Wednesday, December 23, 2009

Who Benefits from Taxanes?

Receptor status is one variable, but unique genetic aspects of breast cancer tumors might provide the most guidance on which tumors are the most sensitive to chemotherapy using taxanes.

Determining who benefits from adding taxanes as part of the treatment regimen for early-stage breast cancer may mean looking more at the biology of the disease—whether it is basal or luminal, for example—rather than on the current policy of screening based on lymph-node involvement.

A review of 21 trials affecting nearly 36,000 women with early-stage breast cancer evaluated the benefits of adjuvant chemotherapy—after surgery—using taxanes versus those not using taxanes. Published in the January 2010 issue of Nature Reviews Clinical Oncology, the analysis found that many women are overtreated with chemotherapy, while some greatly benefit from aggressive treatment. How to determine which is which is complex, and the decision is even more serious given the potential toxic effects of taxanes—heart failure, leukemia, neuropathy, and weight gain—not to mention the cost.

Some findings:

•Taxanes provide a 5 percent improvement in disease-free survival and 3 percent improvement in overall survival regardless of the type of taxane, its schedule of administration, lymph node involvement, or hormone-receptor status. Researchers call this a “modest improvement.”
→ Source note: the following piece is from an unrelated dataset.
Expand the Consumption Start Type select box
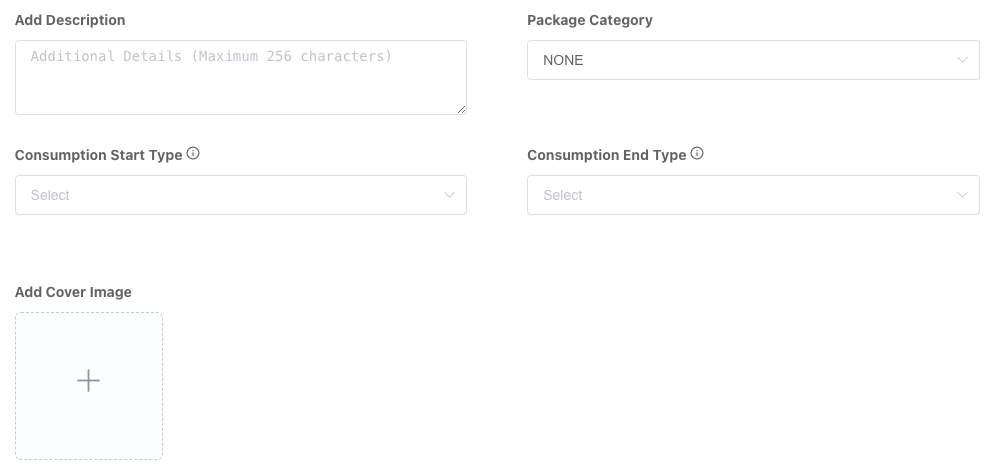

• Women under 50 with and without affected lymph nodes benefit from taxanes. Relative risk of recurrence for node-negative disease in this group was reduced by 36 percent; relative risk of recurrence for node positive disease was reduced by 37 percent.

• Women 50-69 have less of a benefit—a 23 percent reduced relative risk of recurrence for node-negative and 17 percent for node-positive.

• Hormone-receptor status does not affect the benefit significantly for women under 50. Those with estrogen-negative cancers face a relative risk reduction of 39 percent and those with ER-positive had a 44 percent relative risk of reduction.

• In women 50-69, taxanes may provide less of a benefit to women with estrogen-positive (16 percent relative risk reduction) than estrogen-negative (33 relative percent risk reduction).

• For women under 50, the relative risk of recurrence after two years remains similar to the risk after 15 years. For women 50-69, however, the risk reduction occurs in the first two years, with little or no effect after that. This may be related to estrogen-receptor status, as women with ER-negative typically face the highest risk of recurrence within two years, while those with ER-positive disease face a sustained risk—over a longer period.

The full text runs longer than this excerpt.